Sat, Mar 22, 2014

Using NodeJS and FTP with Promises

I’ve played with node in the past but as of the new year I decided to try and make a more concerted effort to get stuck into node properly. I decided to go back to the beginning to try and get a better appreciation for the language so read “JavaScript: The Good Parts by Douglas Crockford”. I found that exercise fulfilling and resulted in a few light bulb moments that made some dots join up so I’d recommend reading it if you haven’t already.

Real World App

As I stated earlier I have already played with node in the past using Express and have read quite a bit on node and read many examples but I wanted to write a non-web app as I felt this would give me a better opportunity to get to grips with the language and Node. Using Express allows you to get up and running very quickly without to much head scratching so I felt a standalone script would give me more exposure to things.

During the previous couple of weeks at work I wrote a console app that downloaded zip file from a FTP server, extract the contents, read data in a XML file that was in the zip, do some string matching and upload the zip to another FTP server. I figured this would be a good app to replicate in node so off I went.

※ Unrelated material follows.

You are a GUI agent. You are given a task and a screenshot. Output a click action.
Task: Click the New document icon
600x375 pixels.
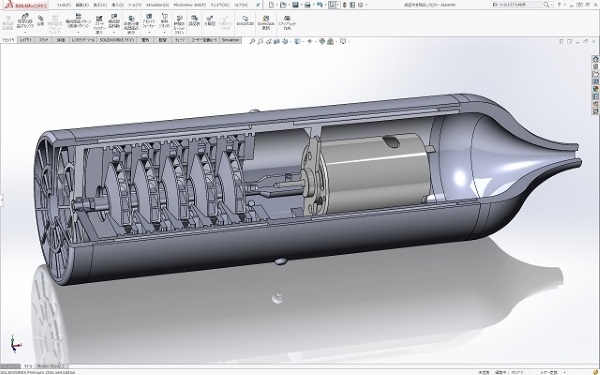point(271,5)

After a bit of npm research I found the modules I needed and managed to get to the point of downloading files pretty easily with the below code:

var path = require('path');
var fs = require('fs');
var Promise = require('bluebird');
var Client = require('ftp');

var c = new Client();

var connectionProperties = {
    host: "myhost",
    user: "myuser",
    password: "mypwd"
};

c.on('ready', function () {
    console.log('ready');
    c.list(function (err, list) {
        if (err) throw err;
        list.forEach(function (element, index, array) {
            //Ignore directories
            if (element.type === 'd') {
                console.log('ignoring directory ' + element.name);
                return;
            }
            //Ignore non zips
            if (path.extname(element.name) !== '.zip') {
                console.log('ignoring file ' + element.name);
                return;
            }
            //Download files
            c.get(element.name, function (err, stream) {
                if (err) throw err;
                stream.once('close', function () {
                    c.end();
                });
                stream.pipe(fs.createWriteStream(element.name));
            });
        });
    });
});

c.connect(connectionProperties);

However, I originally had that code in a function and wanted to call it and then call another function to read the files that I had downloaded but what I found was callback hell.

Enter Promises

I needed to know that all the files had downloaded and then I could read the files in a directory ready for zip extraction but I couldn’t work out how. I discovered promises and probably didn’t read enough about all the ins and outs of them but I remember Glenn Block giving a talk about async programming in node so I pestered him on Twitter and he kindly helped and me out and also pointed me towards his code and slides where I decided to use Bluebird, the promise library. Unfortunately I just couldn’t get the files downloaded. It would download one file but not the other and closed the streams.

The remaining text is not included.